Authors: Philippa Langley
Tags: #Nonfiction, #Plantagenets, #Royalty, #England/Great Britain, #Science, #15th Century
There is nothing to indicate a repressed childhood, but there appears to be suffering and mental unhappiness. He suffers and is plagued with conflicts. There is stability much of the time but a swing from withdrawal to charming extrovert can suggest sickness, unhappiness and suffering. Both physical and mental. Optimism is not evident and he may easily resort to a gloomy view. This could further suggest health problems. It is possible in childhood he had a fear he might not succeed or too much was expected of him. (Perhaps health or competition.) He might have lost confidence. Though full of courage, he would avoid chancey risks. In early childhood there may have been a feeling of self-castigation, guilt or even self-pity. Poor health might have played a part in this. However, most things were overcome, not on physical strength, but on his mental abilities, willpower and determination. Criticism of a personal nature could hurt him. There appears to be some sadness and a desire to withdraw into the self. Suffering in silence may have been endured. He is not a manipulator, liar, deceiver, selfish or mean with others. He faces facts and knows himself. What he sees is another matter. Conflicts. One could almost picture the actor clown, concealing unhappiness and depth of feeling. The clown’s make-up hiding perhaps illness, sadness, despair and suffering. Both mental and physical.
The conclusions were interesting pointers to the potential effects of scoliosis. If the condition had worsened during his lifetime, Buckingham’s rebellion may have exacerbated its effects.
The second resource I decided to explore was psychological profiling, and for the Looking for Richard project I had commissioned Professor Mark Lansdale and Dr Julian Boon of the University of Leicester to carry out what, to the best of my knowledge, was the first academic study of Richard’s psychology.
To assess Richard’s mindset they first explored whether he was a murderous psychopath. According to their findings, the reverse appears to be the case. (For a summary of the conclusions, see Appendix 2.) Key aspects of psychopathy were examined including narcissism, cowardice, thought disorder and Machiavellianism. The latter was a favourite accusation by his detractors, but no evidence was found to support it. In terms of the overall personality portrait, three psychological approaches were explored, each of which offered a different key to understanding: the effect of Richard’s scoliosis; the possibility of an anxiety disorder; and the elevation in his status from Lord of the North to monarch.

Instruction 1> Revise the passage on Richard's psychology, copying everything from "The conclusions were" down to "of Richard’s psychology." with "psychological profiling" changed to "personality assessment".
Instruction 2>
Answer these questions from the passage on Richard's psychology:
(a) Which university were Professor Mark Lansdale and Dr Julian Boon from?
(b) Which accusation by Richard's detractors did the study find no evidence to support?
(c) The conclusions were interesting pointers to the potential effects of which condition?

Information provided>

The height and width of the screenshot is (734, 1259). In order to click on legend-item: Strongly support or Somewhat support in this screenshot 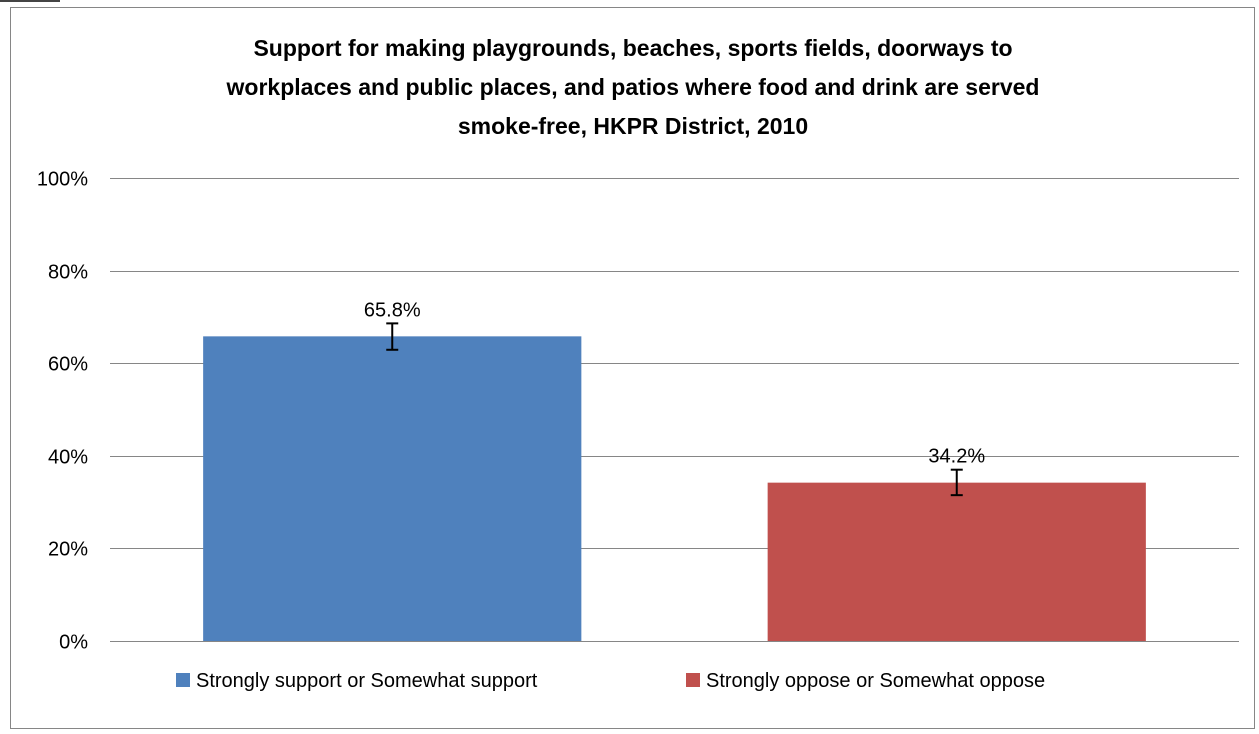, I will do `click(357, 681)`.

Reply 1>
The conclusions were interesting pointers to the potential effects of scoliosis. If the condition had worsened during his lifetime, Buckingham’s rebellion may have exacerbated its effects.
The second resource I decided to explore was personality assessment, and for the Looking for Richard project I had commissioned Professor Mark Lansdale and Dr Julian Boon of the University of Leicester to carry out what, to the best of my knowledge, was the first academic study of Richard’s psychology.

Reply 2>
(a) The University of Leicester
(b) Machiavellianism
(c) Scoliosis